西側諸国の指導者たちからは、こうした主張に非難の声が上がっている。ウクライナのヴォロディミル・ゼレンスキー大統領がユダヤ系であることを指摘する人もいる。
画像提供, BUCHENWALD AND MITTELBAU-DORA MEMORIALS FOUNDATION
画像説明,
2012年のブーヘンヴァルト強制収容所開放67周年の記念式典に出席したロマンチェンコさん(右から2人め)
ロマンチェンコさんは1926年1月20日、北東部ボンダリで生まれた。財団側によると、ロマンチェンコさんはソ連に侵攻したナチス・ドイツによって1942年にドイツに強制的に送られ、重労働を強いられた。
1943年に脱走に失敗し、ブーヘンヴァルト強制収容所に送られた。

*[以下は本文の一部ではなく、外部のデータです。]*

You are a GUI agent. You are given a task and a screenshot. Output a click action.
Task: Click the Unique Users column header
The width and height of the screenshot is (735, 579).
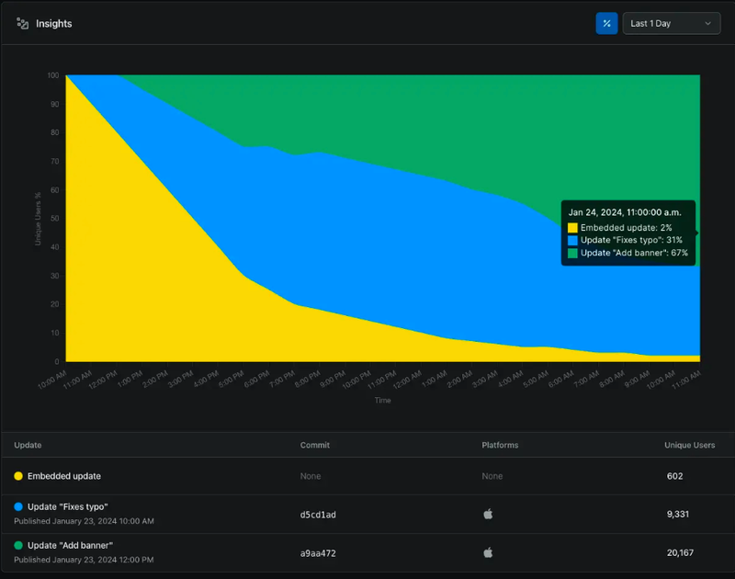(690, 445)
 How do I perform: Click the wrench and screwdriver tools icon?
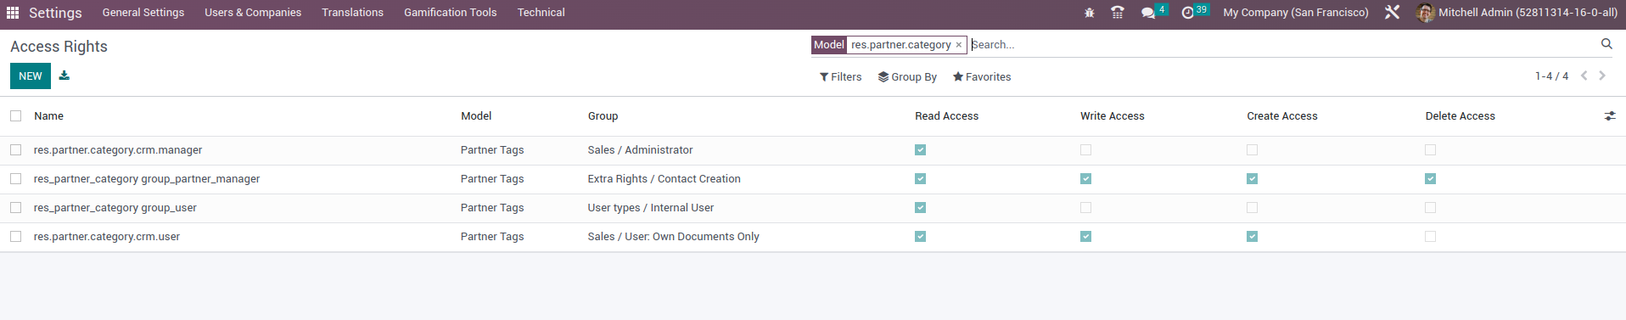pos(1392,13)
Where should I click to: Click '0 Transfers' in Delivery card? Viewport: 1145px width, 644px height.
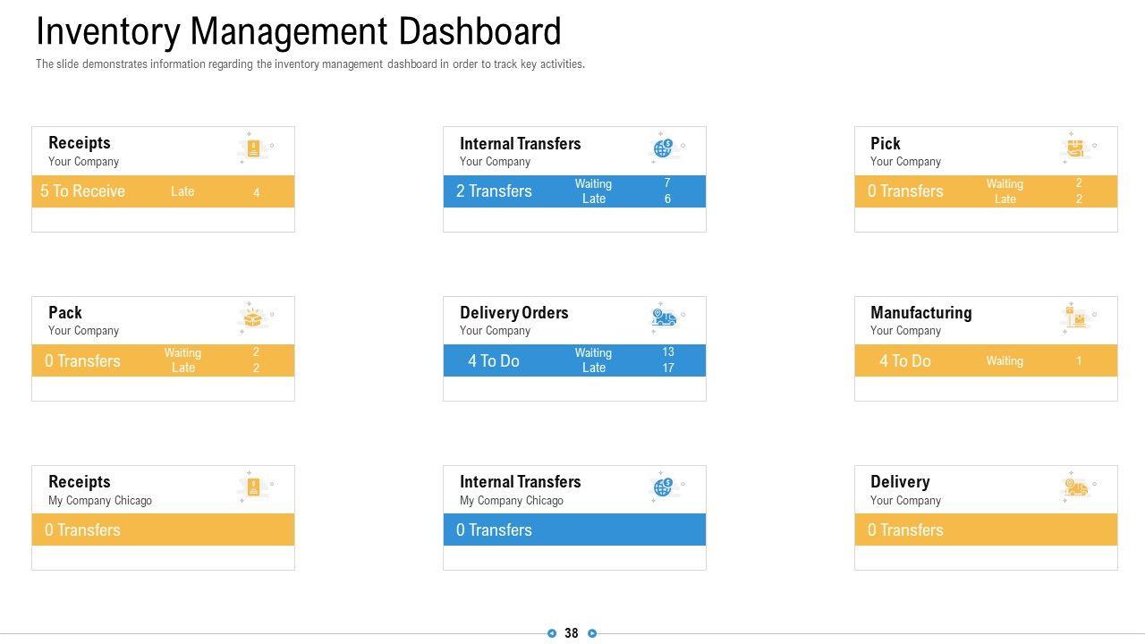pyautogui.click(x=905, y=530)
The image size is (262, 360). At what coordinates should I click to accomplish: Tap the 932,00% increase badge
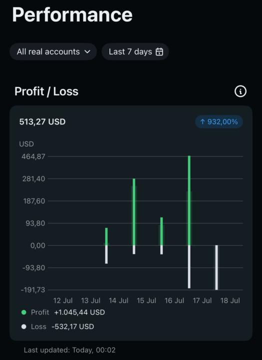point(219,122)
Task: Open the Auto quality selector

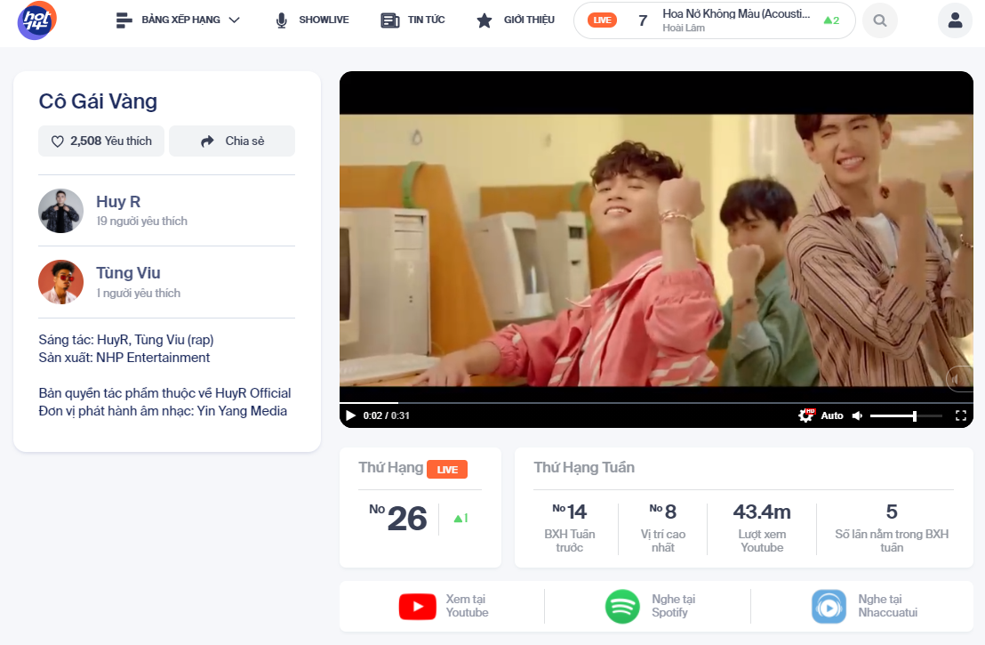Action: click(x=832, y=415)
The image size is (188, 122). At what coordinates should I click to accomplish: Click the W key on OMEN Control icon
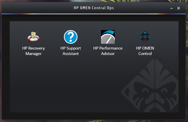pyautogui.click(x=145, y=33)
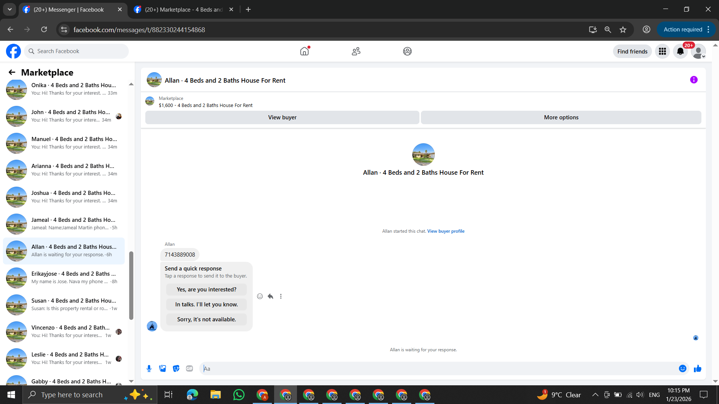719x404 pixels.
Task: Open the sticker picker icon
Action: click(176, 368)
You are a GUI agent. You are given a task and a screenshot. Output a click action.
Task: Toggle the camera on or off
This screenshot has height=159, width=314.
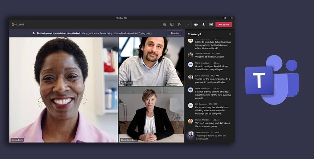point(196,24)
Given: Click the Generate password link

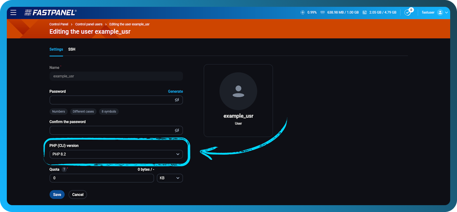Looking at the screenshot, I should point(175,91).
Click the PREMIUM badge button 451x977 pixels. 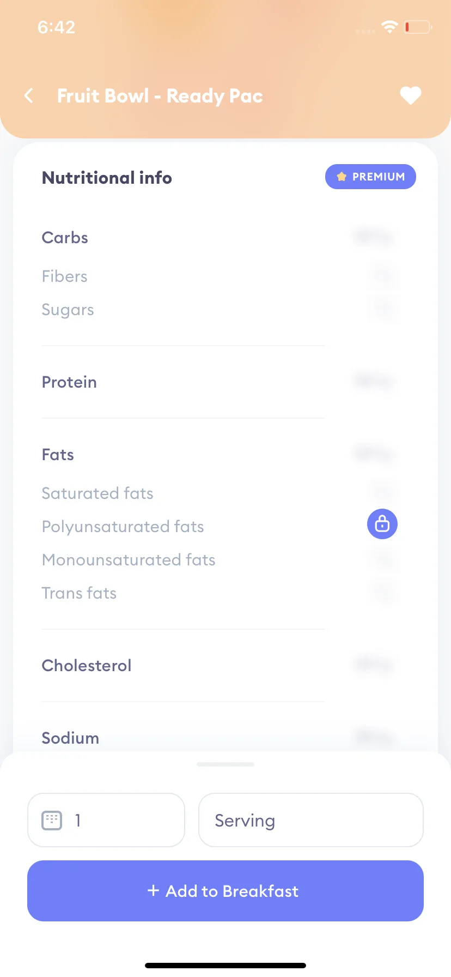click(370, 177)
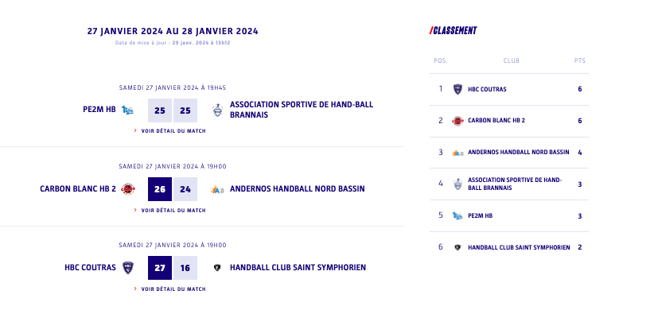Click the PE2M HB logo in the first match
Image resolution: width=658 pixels, height=310 pixels.
click(x=127, y=110)
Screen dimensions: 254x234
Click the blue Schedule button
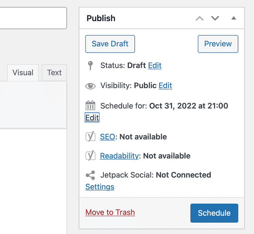point(214,213)
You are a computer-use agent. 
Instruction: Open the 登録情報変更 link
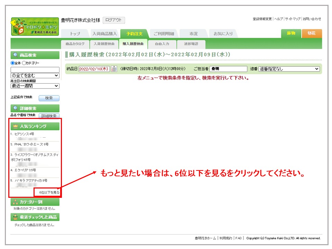(262, 19)
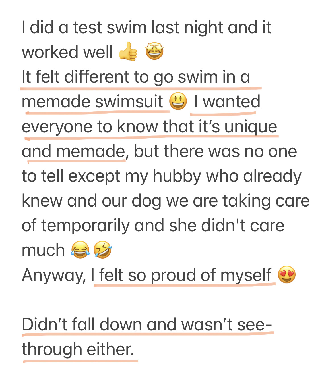Click the thumbs up emoji
This screenshot has width=320, height=373.
pyautogui.click(x=128, y=51)
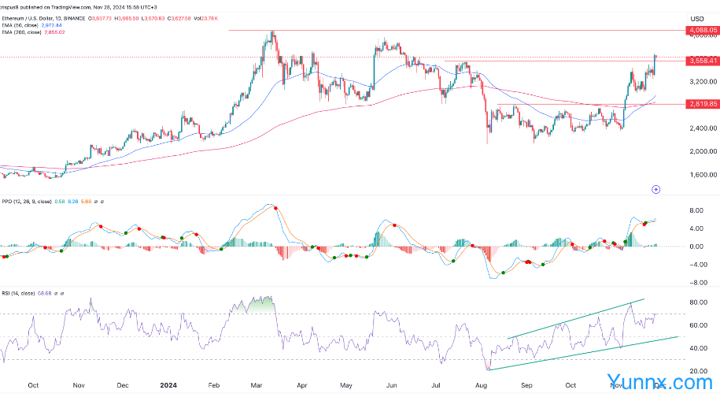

この収容所では、1945年4月にアメリカ軍による解放までの間、5万6545人が殺害された。
ロマンチェンコさんはミッテルバウ=ドーラ、ベルゲン・ベルゼン、ペーネミュンデの各収容所でも過ごした。
ブーヘンヴァルト強制収容所解放67周年の2012年に、現地を再訪したロマンチェンコさんは、「平和と自由が君臨する新たな世界」を作るという、ホロコーストの生存者の誓いを朗読した。
ナチス政権は1941年から1945年にかけて、占領下の欧州各地で600万人以上のユダヤ人を殺害した。